Existe un tópico extendido que dice que los españoles tenemos tendencia a no querernos. Somos un pueblo que, al contrario de lo que sucede en otros países, tiene complejos con su pasado, su bandera y determinados símbolos como el toro y la figura del torero (la herencia franquista es un factor clave a tener en cuenta). Al margen de consideraciones patrióticas o nacionalistas, lo cierto es que España ha dado grandes figuras a la cultura universal: Goya,Velázquez, Picasso, Cervantes, Lope de Vega, José Ortega y Gasset, Clara Campoamor o Amelia Folch (una de las primeras universitarias en la Universidad de Barcelona a finales del siglo XIX).
Digo esto porque recientemente he escuchado a un conocido peruano (me es indiferente su origen para lo que nos ocupa) criticando al cine español por su simpleza. Dice que es para niños en comparación por ejemplo a la metafísica de la cinematografía rusa. Podría poner centenares de ejemplos que contradicen dicha afirmación (algunas obras de Buñuel o Berlanga rebosan maestría a todos los niveles), pero hoy me quiero centrar en la obra de Bigas Luna Jamón, jamón estrenada en 1992, la cual he podido ver hace no pocos días.
Quizá esta cinta del director catalán no llegue a la expresividad de Solaris de Tarkovski pero ni mucho menos me parece mediocre, superficial o banal. Bigas Luna nos propone en estas escenas tórridas, llenas de pasión y de vehemencia algunas reflexiones sobre lo que significa ser hombre y mujer, lo masculino y lo femenino (los roles de género o los modelos heteronormativos que dirían algunos hoy en día) y las presiones que todos y todas tenemos.
Si nos fijamos bien, todos los personajes de la película, desde la propia Penélope Cruz subyugada al hijo del jefe (subordinado a su madre en un claro complejo de Edipo) hasta el macho ibérico personificado por Javier Bardem (preso del dinero y poder de la suegra de Penélope), encajan en eso que el filósofo alemán Hegel llamó la dialéctica del amo y del esclavo.

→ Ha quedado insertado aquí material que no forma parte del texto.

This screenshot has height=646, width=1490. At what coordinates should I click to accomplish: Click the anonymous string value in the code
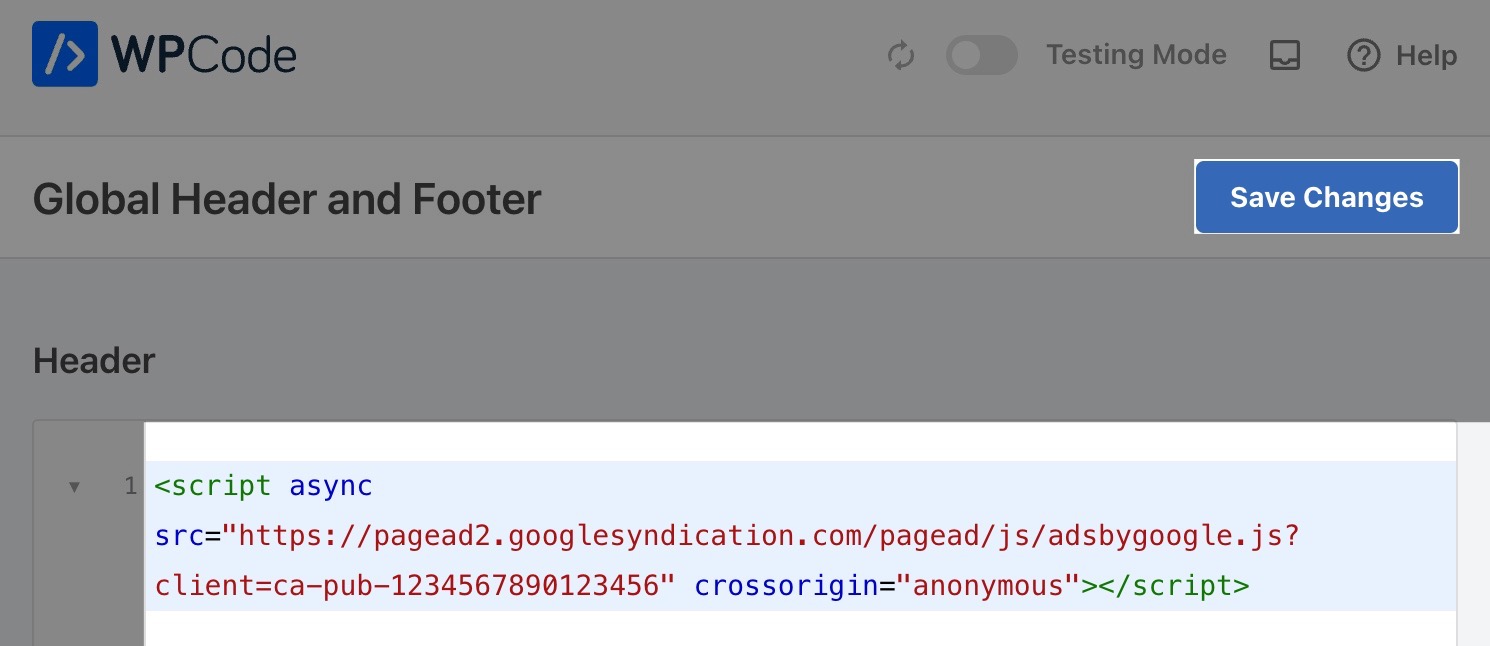click(985, 586)
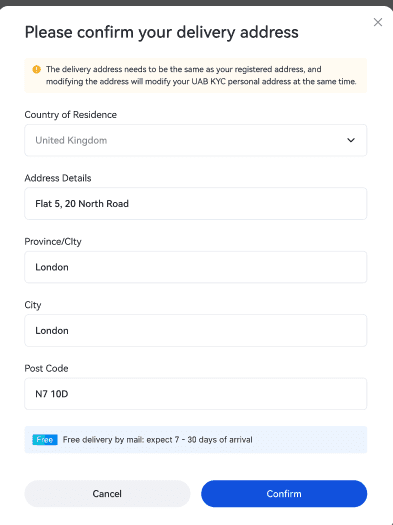The image size is (393, 525).
Task: Click the Province/City label text
Action: click(53, 241)
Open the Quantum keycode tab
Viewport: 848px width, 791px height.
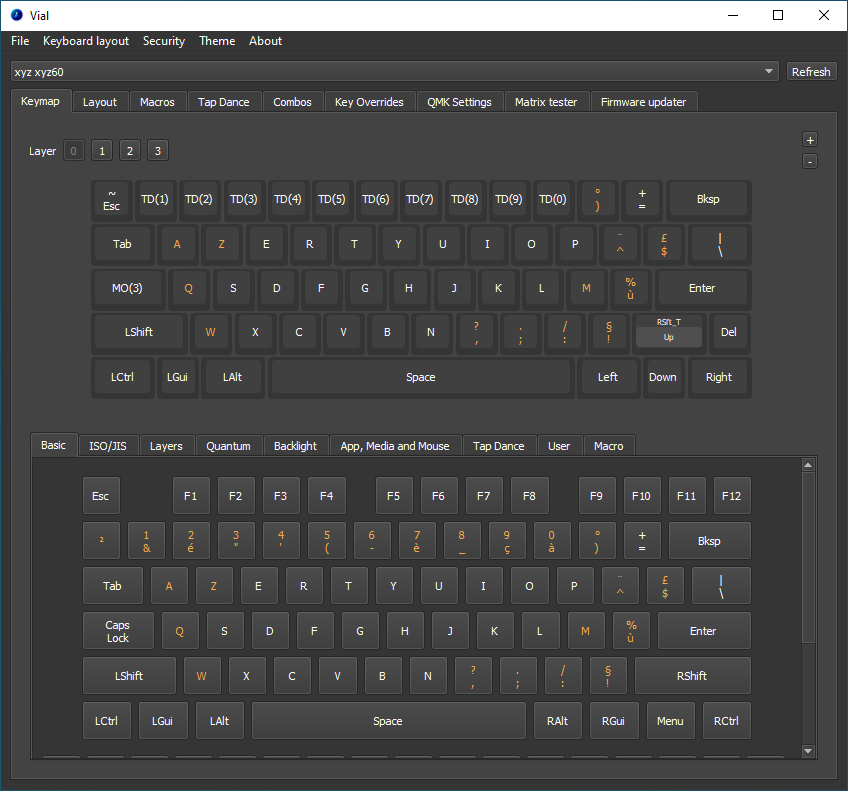pos(228,446)
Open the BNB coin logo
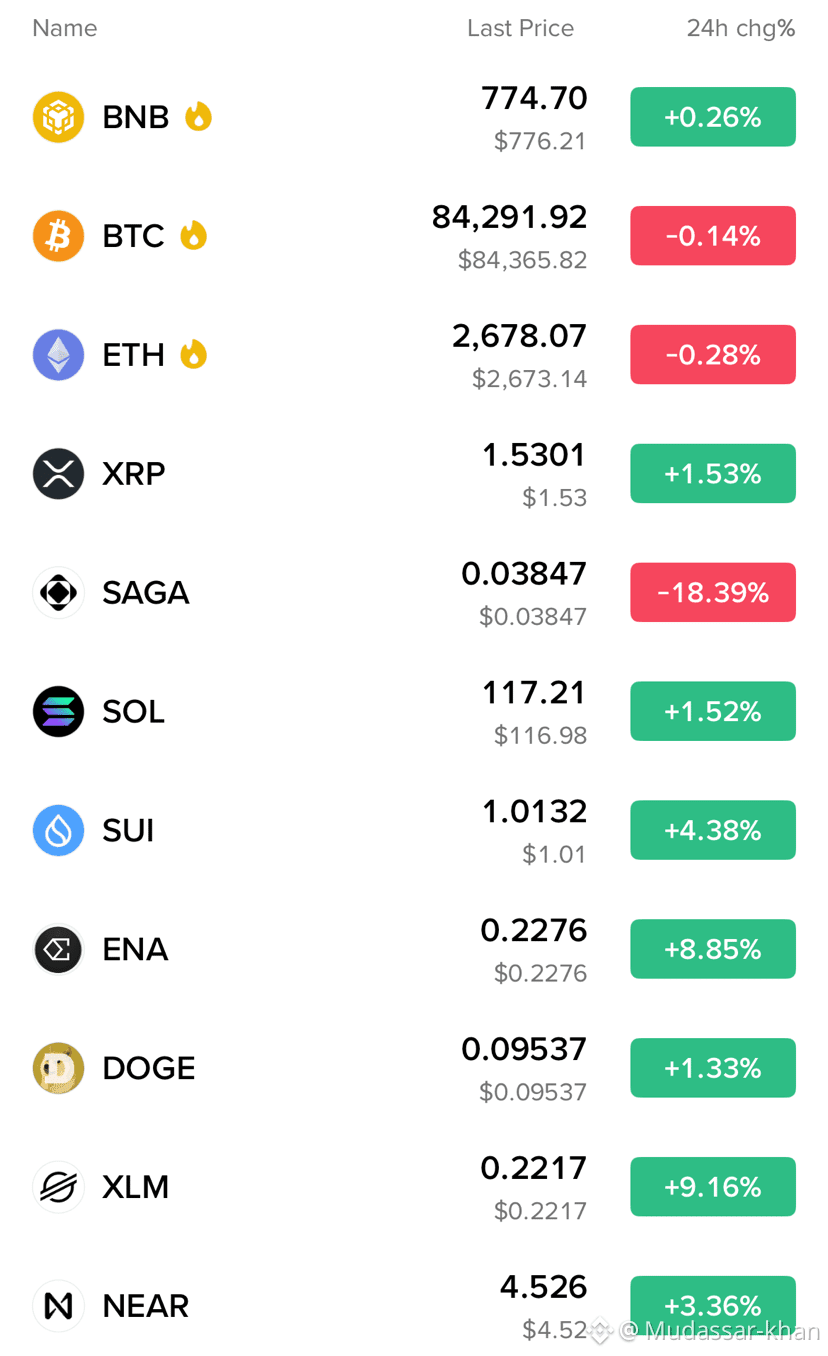The height and width of the screenshot is (1356, 828). (58, 117)
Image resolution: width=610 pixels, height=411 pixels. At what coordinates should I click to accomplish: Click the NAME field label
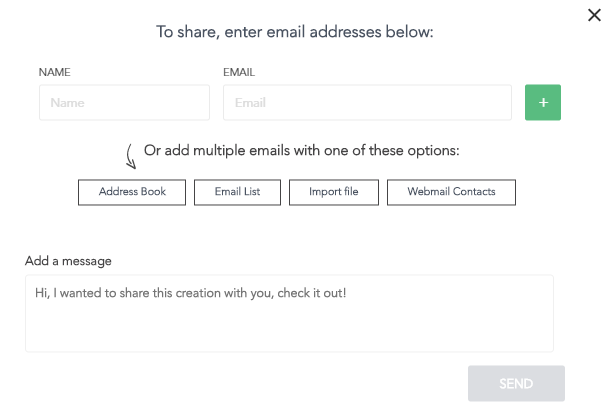(x=54, y=72)
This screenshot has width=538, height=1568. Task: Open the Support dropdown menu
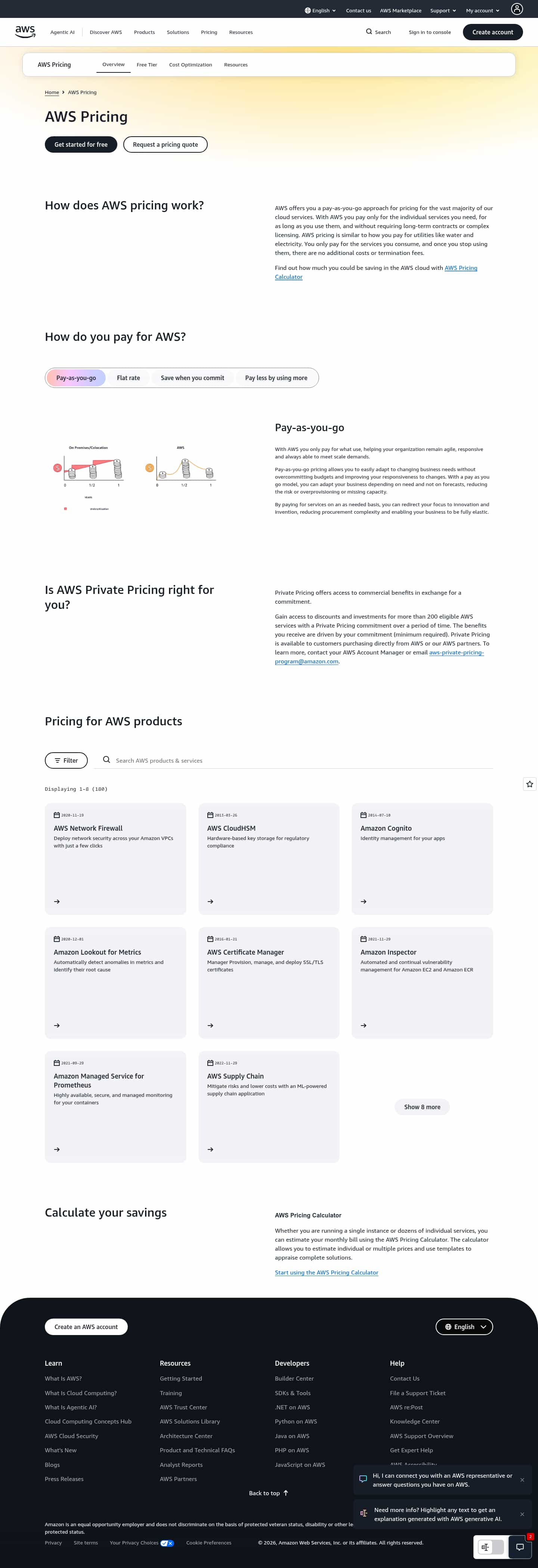tap(443, 10)
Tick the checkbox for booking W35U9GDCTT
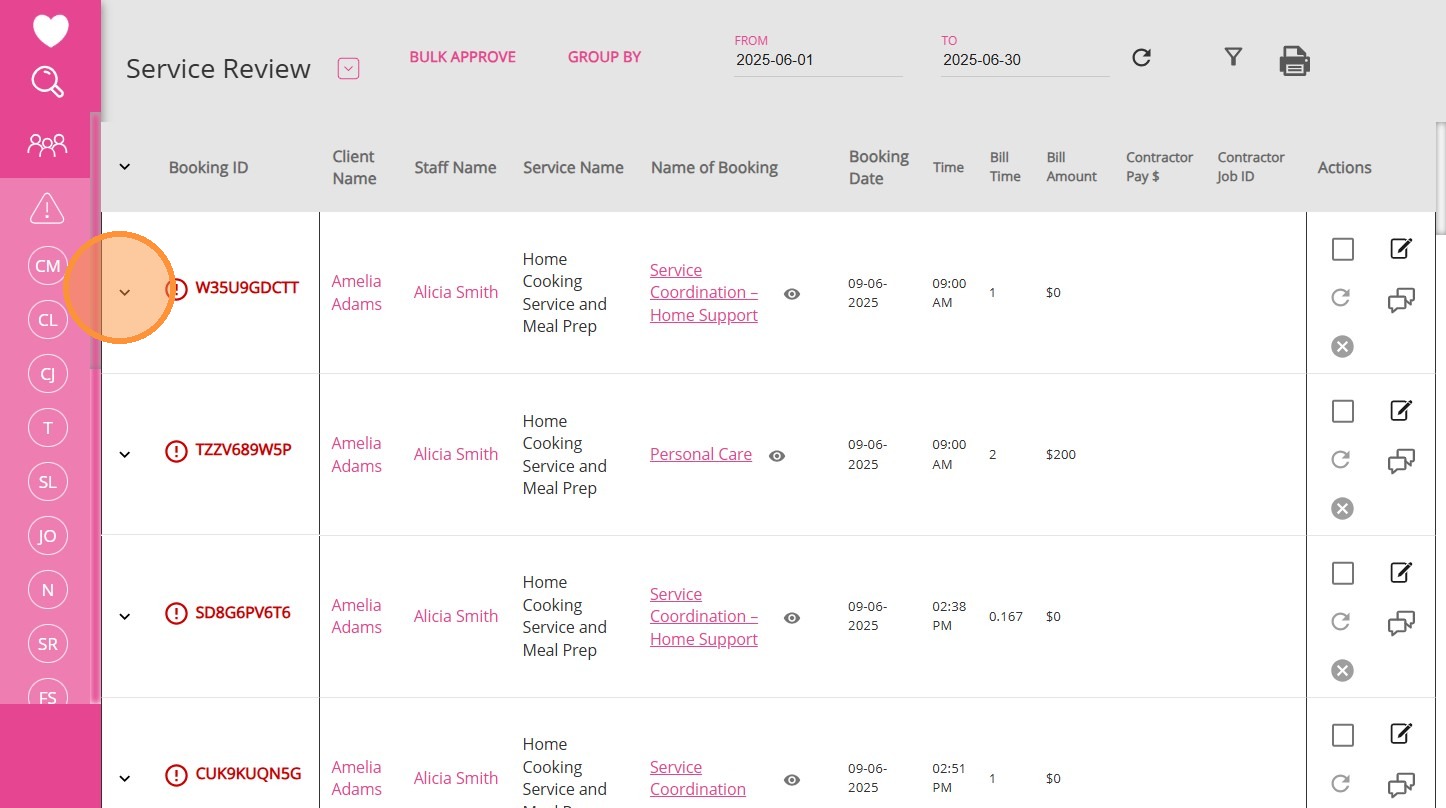 (x=1343, y=249)
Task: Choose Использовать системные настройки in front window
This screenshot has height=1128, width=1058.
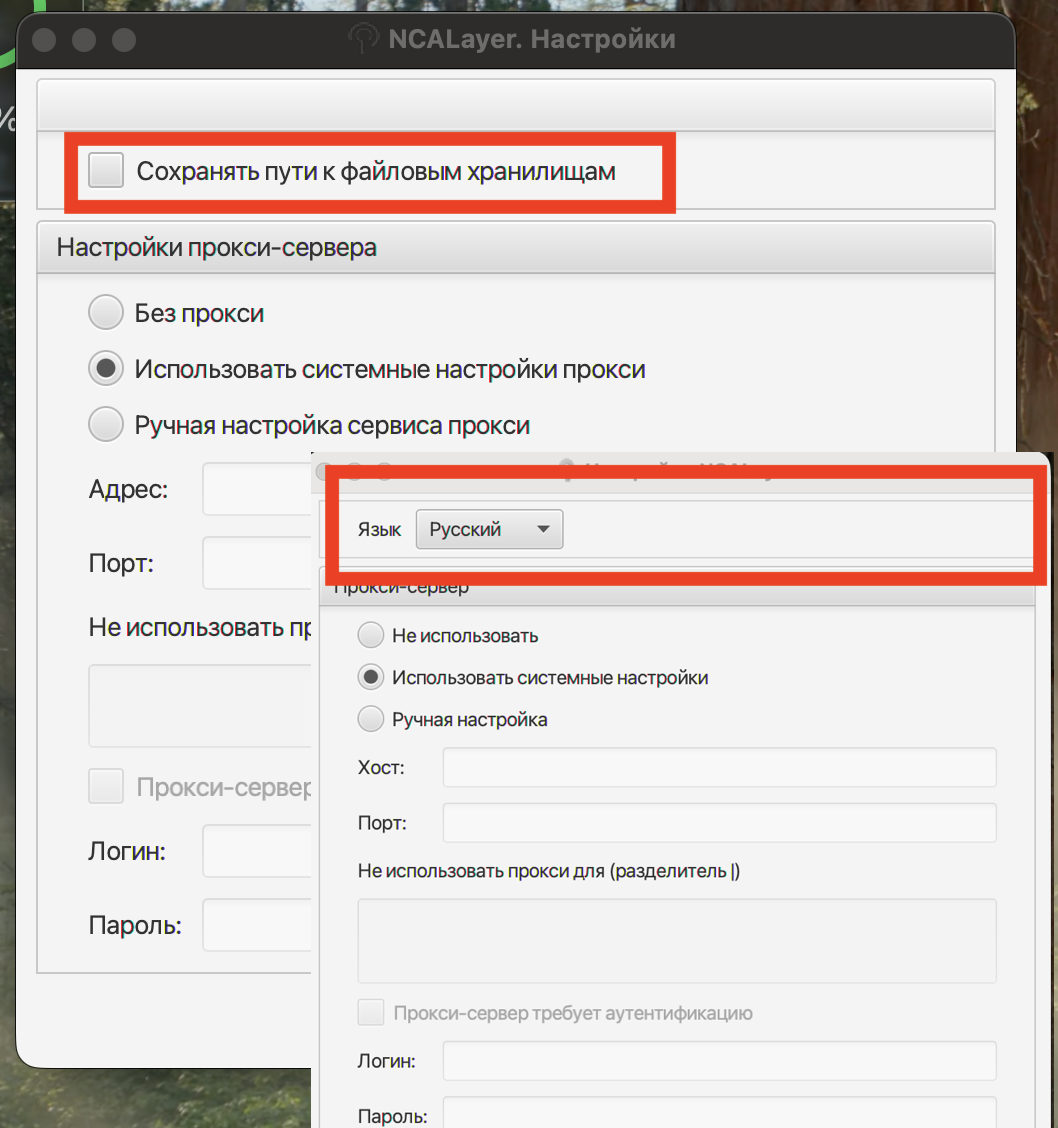Action: click(x=371, y=678)
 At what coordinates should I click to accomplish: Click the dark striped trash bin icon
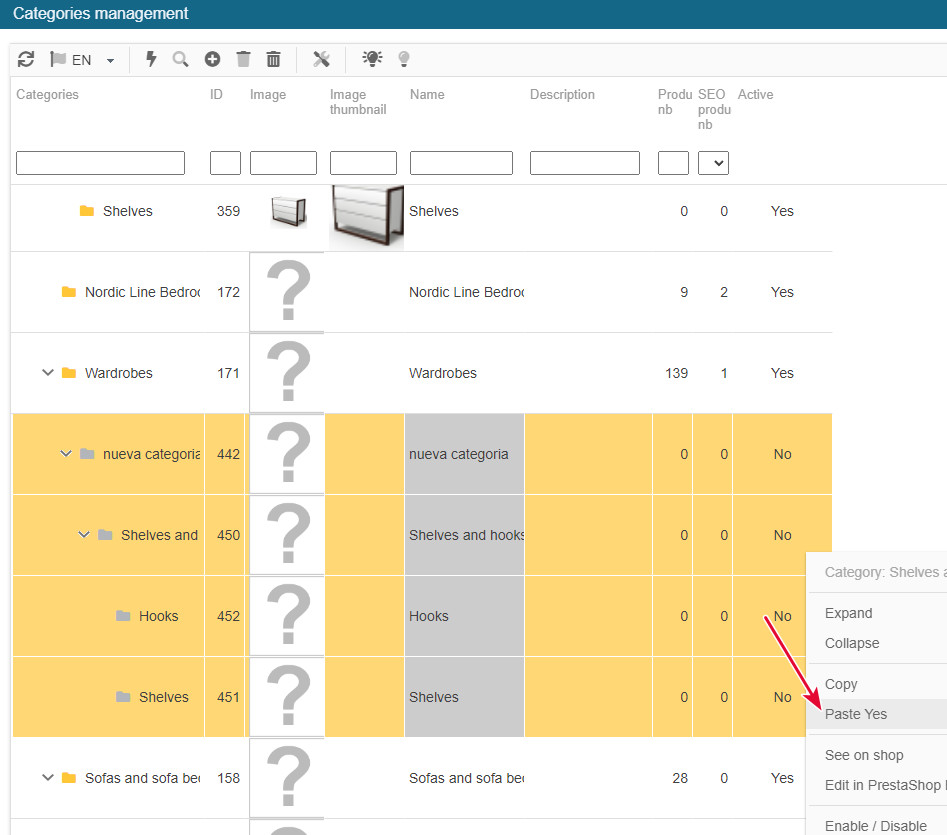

Dichas relaciones sentimentales, además de evidente toxicidad y amor mal entendido, muestran la presencia de dos grupos claramente diferenciados y que parecen necesitarse: dominadores y dominados, personas que ejercen un poder (en este caso personificado por las motos, los coches caros o determinados bienes materiales) y otras que están sometidas al mismo. Forma parte de la naturaleza de los individuos esa lucha por controlar al otro (la relación ente el toro y el torero es también un enfrentamiento según algunos entre lo masculino y lo femenino). Curiosamente el dominado tiene algún aspecto que los dominadores anhelan (en este caso afecto o el sentimiento de sentirse deseado). Esta película, hablando en plata, va sobre qué es realmente eso que llaman cojones, algo que muchos entienden de manera incorrecto a mi juicio.
Es más fácil quedarse con el aspecto sexual o erótico-festivo del asunto pero el trasfondo “intelectual” si se quiere ver está ahí. No hablemos ya de la escena final, ese duelo a jamonazos que parodia claramente el Duelo a garrotazos de Goya o de esas moscas dalinianas que remiten al surrealismo.
No, el cine español no es ni más simple ni más complejo que otros, es diferente. Como en todas las culturas nacionales, existen símbolos que todos los ciudadanos comparten y entienden. En la nuestra tenemos, para bien o para mal, queramos sentirnos identificados o no, al toro, el flamenco, el jamón, la paella, la tortilla de patata o el turismo de sol y playa. Dejemos de infravalorarnos y admitamos que si nos lo proponemos podemos ser tan brutos como trascendentales.